▶ **Activity**: In this exercise, reproduce the whole listing exactly.

▶ **Dataset**:
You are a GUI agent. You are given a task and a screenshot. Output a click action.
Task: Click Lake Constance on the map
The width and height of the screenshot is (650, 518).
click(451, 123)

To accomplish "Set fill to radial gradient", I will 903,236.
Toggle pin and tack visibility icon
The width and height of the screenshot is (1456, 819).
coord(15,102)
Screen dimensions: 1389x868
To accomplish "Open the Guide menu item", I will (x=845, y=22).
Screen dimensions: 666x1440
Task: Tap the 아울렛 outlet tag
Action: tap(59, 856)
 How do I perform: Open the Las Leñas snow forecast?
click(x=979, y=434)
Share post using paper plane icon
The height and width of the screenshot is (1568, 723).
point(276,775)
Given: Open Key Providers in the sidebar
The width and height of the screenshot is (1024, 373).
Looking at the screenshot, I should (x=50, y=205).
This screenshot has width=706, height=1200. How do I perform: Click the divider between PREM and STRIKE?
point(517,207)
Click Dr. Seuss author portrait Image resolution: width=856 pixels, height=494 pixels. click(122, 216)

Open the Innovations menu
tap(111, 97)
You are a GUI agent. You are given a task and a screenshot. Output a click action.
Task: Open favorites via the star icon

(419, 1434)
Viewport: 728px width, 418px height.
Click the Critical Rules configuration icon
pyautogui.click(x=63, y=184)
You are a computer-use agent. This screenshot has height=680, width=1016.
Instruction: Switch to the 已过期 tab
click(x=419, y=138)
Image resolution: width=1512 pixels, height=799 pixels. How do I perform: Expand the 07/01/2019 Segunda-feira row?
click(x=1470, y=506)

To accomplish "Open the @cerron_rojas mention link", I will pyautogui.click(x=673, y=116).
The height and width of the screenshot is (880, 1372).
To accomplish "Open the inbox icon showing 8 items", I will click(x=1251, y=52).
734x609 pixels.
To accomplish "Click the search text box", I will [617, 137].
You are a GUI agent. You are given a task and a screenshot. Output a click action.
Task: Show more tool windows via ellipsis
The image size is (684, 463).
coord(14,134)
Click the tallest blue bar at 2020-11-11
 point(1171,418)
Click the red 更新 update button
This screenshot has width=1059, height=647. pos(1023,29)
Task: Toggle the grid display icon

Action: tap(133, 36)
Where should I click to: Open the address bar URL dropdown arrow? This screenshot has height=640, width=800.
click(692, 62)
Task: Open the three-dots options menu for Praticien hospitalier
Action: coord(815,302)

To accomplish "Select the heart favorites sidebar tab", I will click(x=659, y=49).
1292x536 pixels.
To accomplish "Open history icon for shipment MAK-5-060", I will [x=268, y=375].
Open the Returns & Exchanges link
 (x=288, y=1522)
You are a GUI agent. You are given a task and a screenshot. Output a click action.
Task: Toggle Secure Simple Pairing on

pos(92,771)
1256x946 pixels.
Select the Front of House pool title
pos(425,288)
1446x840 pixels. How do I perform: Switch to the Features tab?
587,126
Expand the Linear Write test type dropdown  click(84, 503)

▶ **Reply to the exercise**:
You are a GUI agent. You are given a task and a screenshot. Output a click action.
Task: Click Lake Constance on the map
The width and height of the screenshot is (650, 518).
click(451, 123)

To accomplish "Set fill to radial gradient", I will 903,236.
Toggle pin and tack visibility icon
The width and height of the screenshot is (1456, 819).
coord(15,102)
Screen dimensions: 1389x868
To accomplish "Open the Guide menu item", I will (x=845, y=22).
Screen dimensions: 666x1440
Task: Tap the 아울렛 outlet tag
Action: tap(59, 856)
 How do I perform: Open the Las Leñas snow forecast?
click(x=979, y=434)
Share post using paper plane icon
The height and width of the screenshot is (1568, 723).
point(276,775)
Given: Open Key Providers in the sidebar
The width and height of the screenshot is (1024, 373).
Looking at the screenshot, I should (x=50, y=205).
This screenshot has width=706, height=1200. How do I perform: Click the divider between PREM and STRIKE?
point(517,207)
Click Dr. Seuss author portrait Image resolution: width=856 pixels, height=494 pixels. click(122, 216)

Open the Innovations menu
tap(111, 97)
You are a GUI agent. You are given a task and a screenshot. Output a click action.
Task: Open favorites via the star icon

(419, 1434)
Viewport: 728px width, 418px height.
Click the Critical Rules configuration icon
pyautogui.click(x=63, y=184)
You are a computer-use agent. This screenshot has height=680, width=1016.
Instruction: Switch to the 已过期 tab
click(x=419, y=138)
Image resolution: width=1512 pixels, height=799 pixels. How do I perform: Expand the 07/01/2019 Segunda-feira row?
click(x=1470, y=506)

To accomplish "Open the @cerron_rojas mention link", I will pyautogui.click(x=673, y=116).
The height and width of the screenshot is (880, 1372).
To accomplish "Open the inbox icon showing 8 items", I will click(x=1251, y=52).
734x609 pixels.
To accomplish "Click the search text box", I will [617, 137].
You are a GUI agent. You are given a task and a screenshot. Output a click action.
Task: Show more tool windows via ellipsis
The image size is (684, 463).
coord(14,134)
Click the tallest blue bar at 2020-11-11
 point(1171,418)
Click the red 更新 update button
This screenshot has width=1059, height=647. pos(1023,29)
Task: Toggle the grid display icon

Action: tap(133, 36)
Where should I click to: Open the address bar URL dropdown arrow? This screenshot has height=640, width=800.
click(692, 62)
Task: Open the three-dots options menu for Praticien hospitalier
Action: coord(815,302)

To accomplish "Select the heart favorites sidebar tab", I will click(x=659, y=49).
1292x536 pixels.
To accomplish "Open history icon for shipment MAK-5-060", I will [x=268, y=375].
Open the Returns & Exchanges link
 (x=288, y=1522)
You are a GUI agent. You are given a task and a screenshot. Output a click action.
Task: Toggle Secure Simple Pairing on

pos(92,771)
1256x946 pixels.
Select the Front of House pool title
pos(425,288)
1446x840 pixels. How do I perform: Switch to the Features tab?
587,126
Expand the Linear Write test type dropdown  click(84, 503)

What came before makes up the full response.